[Saved entries]
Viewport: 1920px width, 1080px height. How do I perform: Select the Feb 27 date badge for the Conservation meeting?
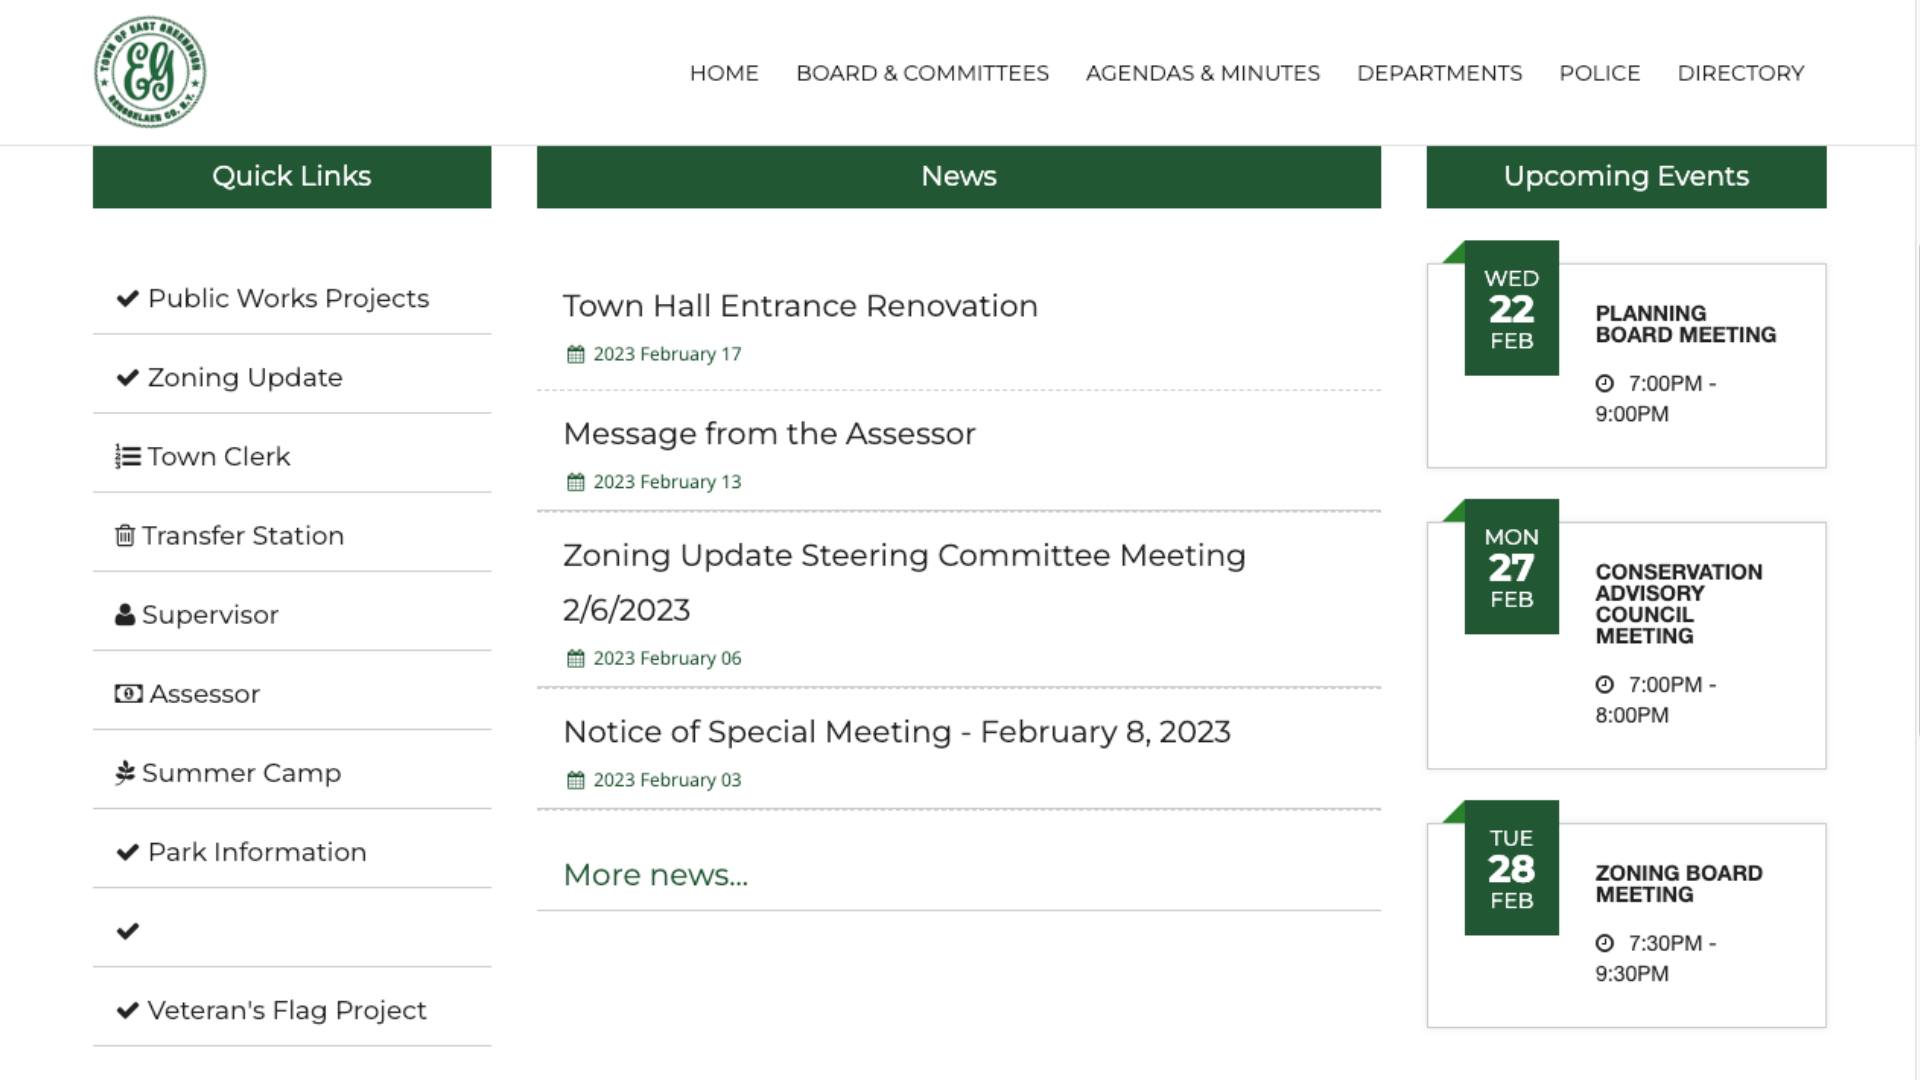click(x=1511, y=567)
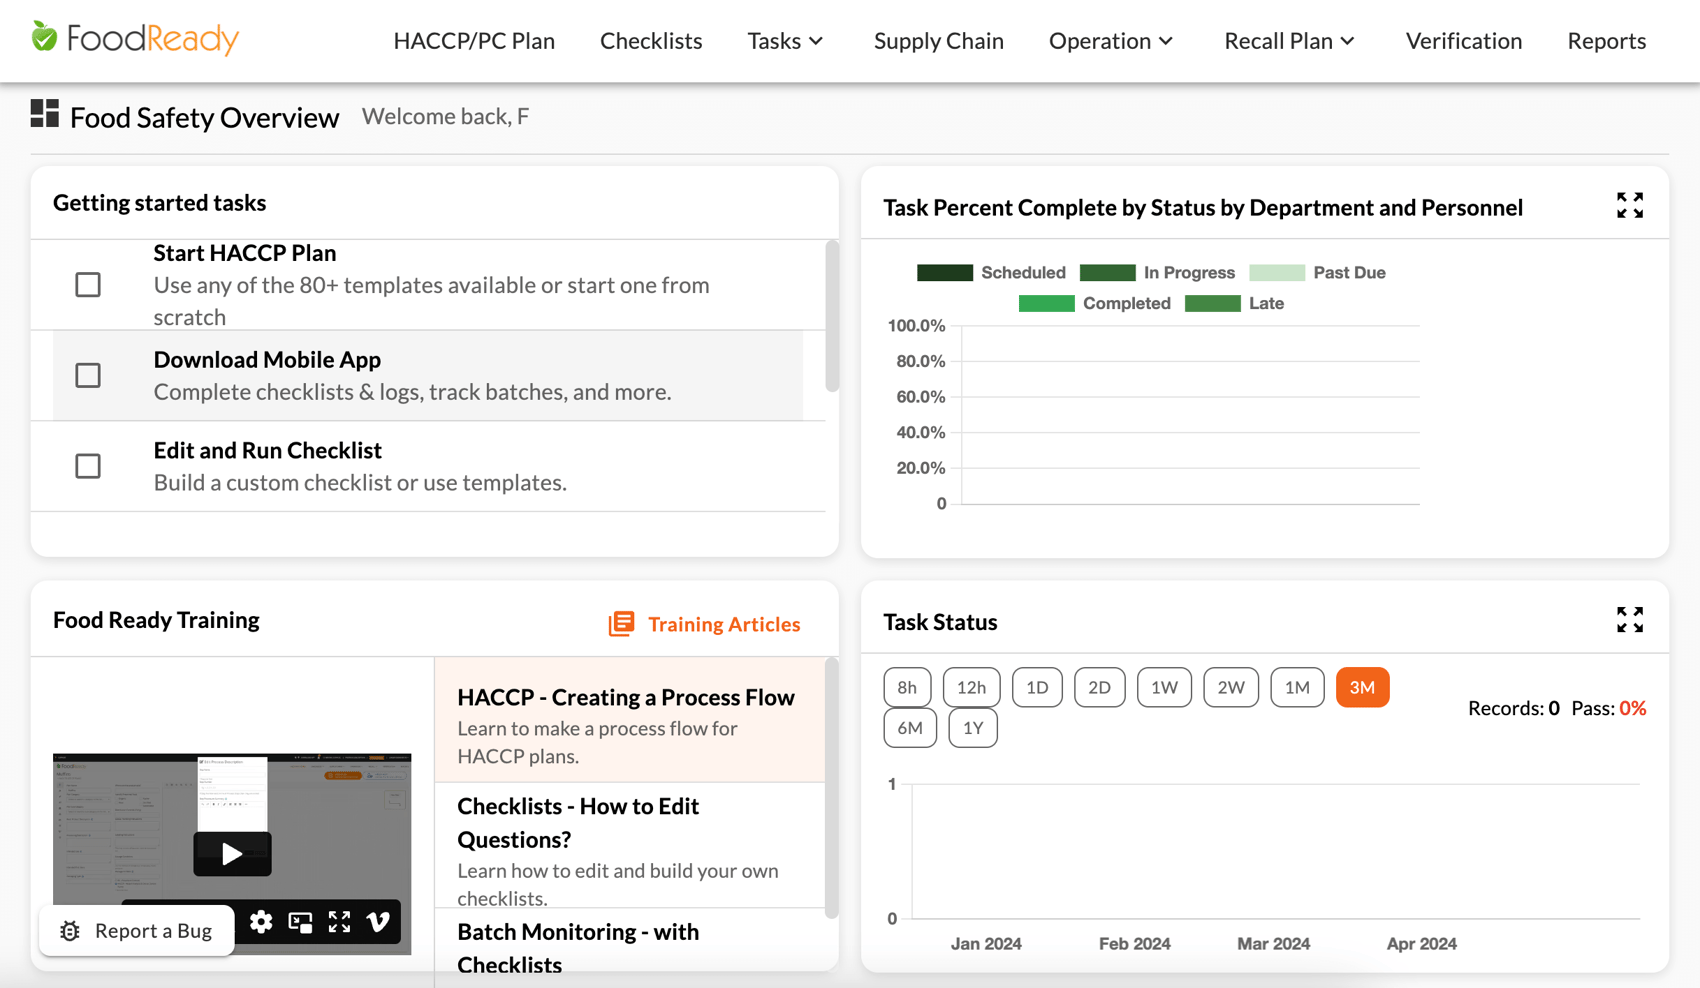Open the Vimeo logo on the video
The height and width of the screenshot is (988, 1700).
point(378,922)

*Exercise objective:*
Leave out the pictures and copy every record above exactly.

*Output for this task:*
Viewport: 1920px width, 1080px height. How do I perform: Select the Feb 27 date badge for the Conservation meeting?
click(x=1511, y=567)
Open the Vimeo logo on the video
The height and width of the screenshot is (988, 1700).
point(378,922)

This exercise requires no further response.